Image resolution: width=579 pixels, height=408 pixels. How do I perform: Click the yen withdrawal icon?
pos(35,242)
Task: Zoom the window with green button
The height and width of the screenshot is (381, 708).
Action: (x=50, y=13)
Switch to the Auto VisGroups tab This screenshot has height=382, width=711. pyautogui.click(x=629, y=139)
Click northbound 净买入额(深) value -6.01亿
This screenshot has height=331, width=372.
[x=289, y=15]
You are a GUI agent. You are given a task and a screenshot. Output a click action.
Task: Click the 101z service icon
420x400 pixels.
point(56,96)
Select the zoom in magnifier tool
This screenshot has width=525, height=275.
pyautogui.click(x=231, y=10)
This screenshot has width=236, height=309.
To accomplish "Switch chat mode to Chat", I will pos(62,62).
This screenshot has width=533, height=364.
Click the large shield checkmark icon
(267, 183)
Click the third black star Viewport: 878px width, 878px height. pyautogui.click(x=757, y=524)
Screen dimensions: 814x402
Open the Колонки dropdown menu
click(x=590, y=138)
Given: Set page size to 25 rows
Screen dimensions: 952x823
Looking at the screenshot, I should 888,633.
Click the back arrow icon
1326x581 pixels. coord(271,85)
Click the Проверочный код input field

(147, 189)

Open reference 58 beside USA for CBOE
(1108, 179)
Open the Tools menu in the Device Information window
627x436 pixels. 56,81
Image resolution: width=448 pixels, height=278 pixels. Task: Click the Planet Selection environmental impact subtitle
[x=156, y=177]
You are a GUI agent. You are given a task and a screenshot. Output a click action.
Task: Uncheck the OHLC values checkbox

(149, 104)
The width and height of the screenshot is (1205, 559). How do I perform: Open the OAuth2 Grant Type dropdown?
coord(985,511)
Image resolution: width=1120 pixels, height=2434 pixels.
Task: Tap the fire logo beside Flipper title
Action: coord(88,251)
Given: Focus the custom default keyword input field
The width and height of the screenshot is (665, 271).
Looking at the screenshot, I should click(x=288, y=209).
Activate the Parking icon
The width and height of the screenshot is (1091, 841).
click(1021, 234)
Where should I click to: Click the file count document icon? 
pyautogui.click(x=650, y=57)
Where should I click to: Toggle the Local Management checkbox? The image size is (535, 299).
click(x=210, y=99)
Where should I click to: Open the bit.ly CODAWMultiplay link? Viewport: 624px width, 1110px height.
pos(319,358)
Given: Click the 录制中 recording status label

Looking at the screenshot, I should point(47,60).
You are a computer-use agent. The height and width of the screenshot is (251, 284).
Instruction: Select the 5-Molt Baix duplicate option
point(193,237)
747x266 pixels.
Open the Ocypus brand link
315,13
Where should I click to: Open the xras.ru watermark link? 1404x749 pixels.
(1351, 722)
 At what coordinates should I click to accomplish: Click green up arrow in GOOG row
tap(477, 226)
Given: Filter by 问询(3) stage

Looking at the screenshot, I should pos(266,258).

********************

> [What this task involves]: Starting at the line that contains "Open the Ocypus brand link", output each remaining line of the listing, the last line included, exactly as it appears.

> [The completed task]:
Open the Ocypus brand link
315,13
Where should I click to: Open the xras.ru watermark link? 1404x749 pixels.
(1351, 722)
 At what coordinates should I click to accomplish: Click green up arrow in GOOG row
tap(477, 226)
Given: Filter by 问询(3) stage

Looking at the screenshot, I should pos(266,258).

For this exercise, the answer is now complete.